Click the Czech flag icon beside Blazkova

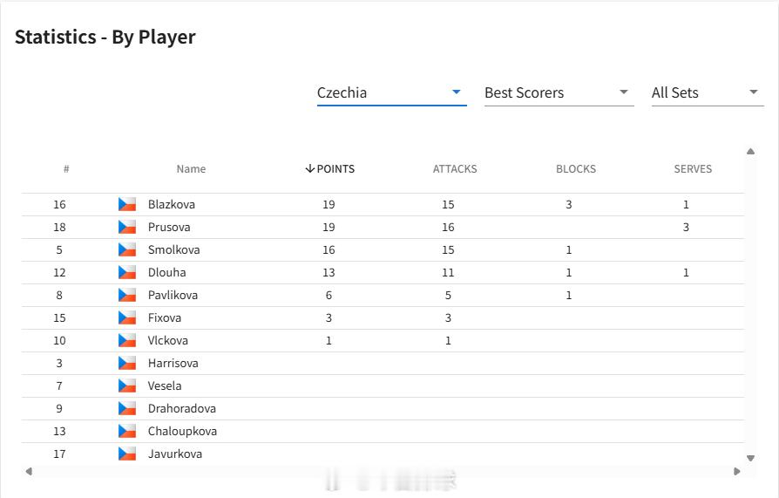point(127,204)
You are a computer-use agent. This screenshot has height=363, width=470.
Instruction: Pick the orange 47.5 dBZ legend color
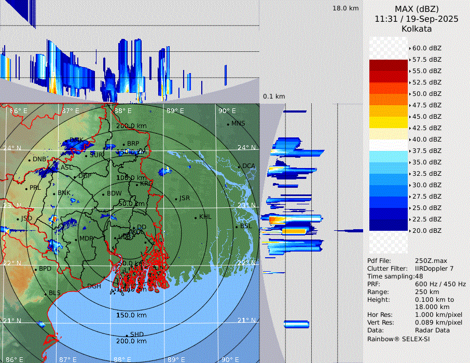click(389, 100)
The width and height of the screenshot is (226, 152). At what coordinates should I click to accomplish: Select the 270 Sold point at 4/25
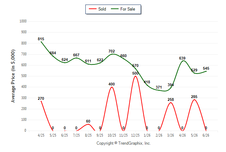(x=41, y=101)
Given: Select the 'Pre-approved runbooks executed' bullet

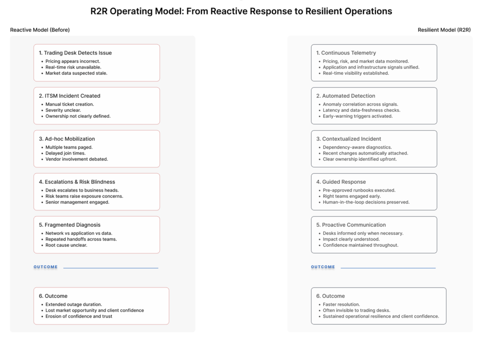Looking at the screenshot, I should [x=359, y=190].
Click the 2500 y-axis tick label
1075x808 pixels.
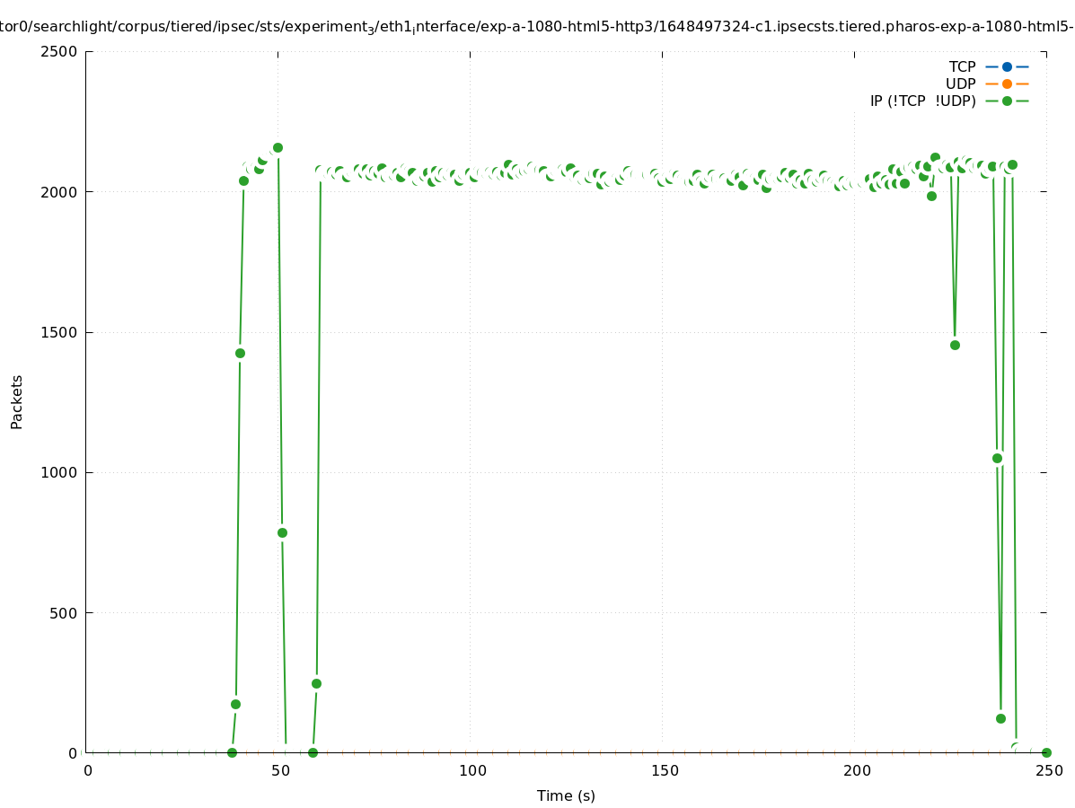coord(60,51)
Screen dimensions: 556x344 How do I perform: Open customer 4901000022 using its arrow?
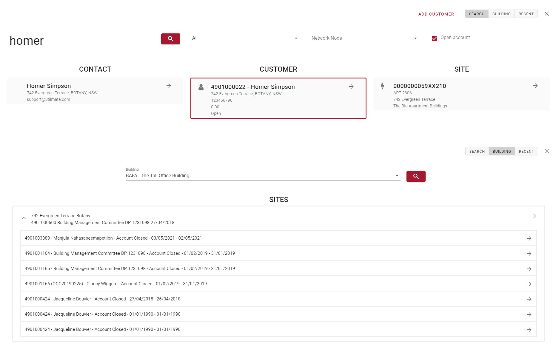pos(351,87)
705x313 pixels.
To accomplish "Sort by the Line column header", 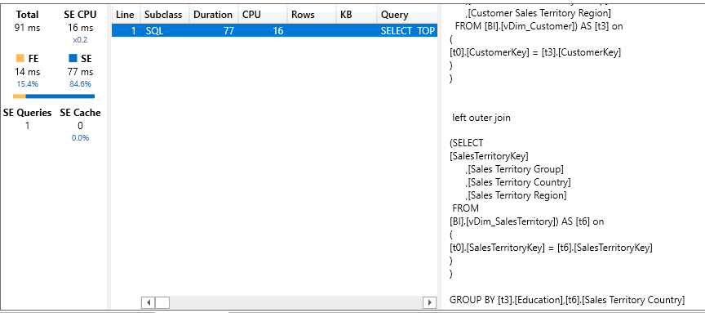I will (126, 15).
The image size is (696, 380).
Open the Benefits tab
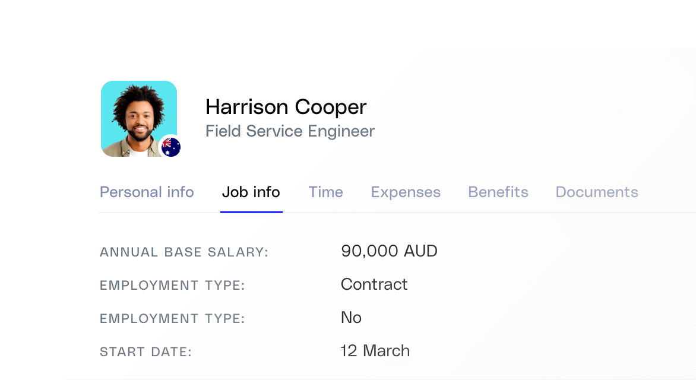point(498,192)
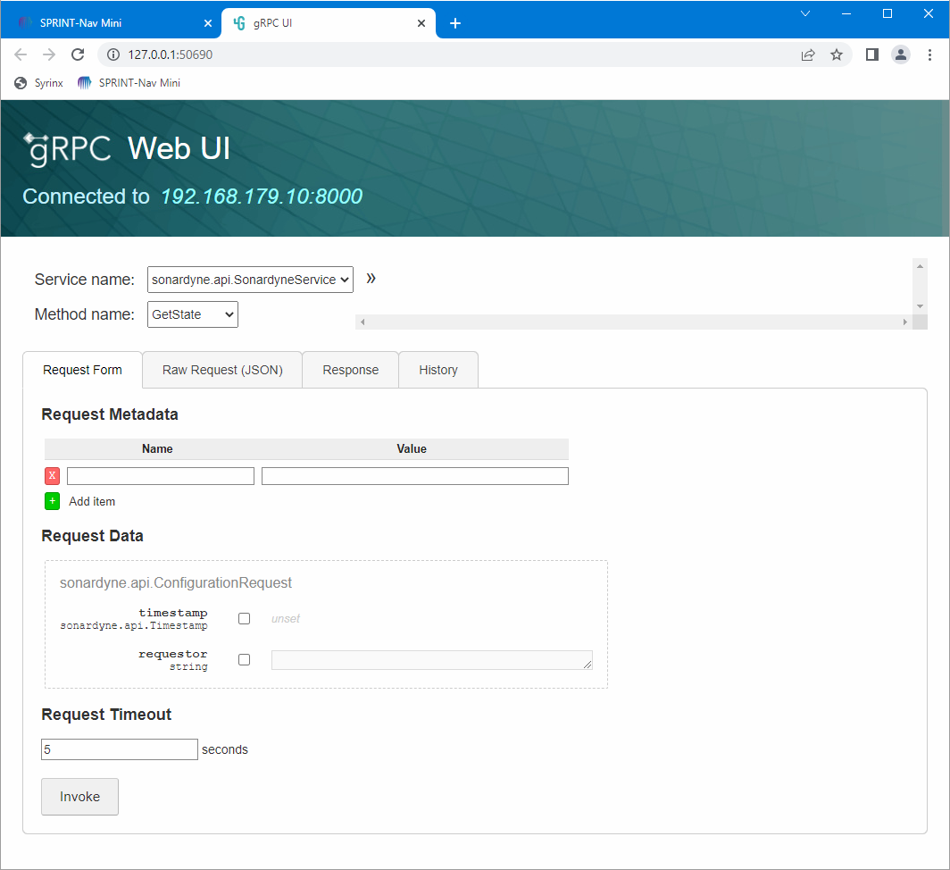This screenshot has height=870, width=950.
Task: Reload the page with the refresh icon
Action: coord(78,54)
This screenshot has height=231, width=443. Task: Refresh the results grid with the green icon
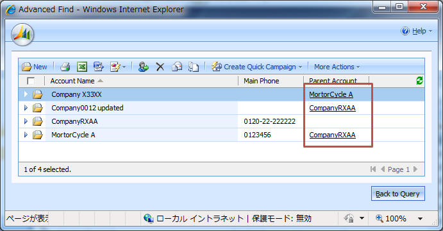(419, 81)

....

■ **WHAT TO PRODUCE**: Give again, word for word, every line from the top of the data above to the line holding "Click the 2500 y-axis tick label", inclusive, with the pictures left out.

■ **RESPONSE AREA**:
Click the Czech flag icon beside Blazkova

point(127,204)
You are a computer-use agent. This screenshot has height=363, width=470.
Instruction: Pick the orange 47.5 dBZ legend color
click(389, 100)
The width and height of the screenshot is (226, 152). At what coordinates should I click to accomplish: Select the 270 Sold point at 4/25
(x=41, y=101)
Given: Select the 'Pre-approved runbooks executed' bullet

Looking at the screenshot, I should [x=359, y=190].
Click the 2500 y-axis tick label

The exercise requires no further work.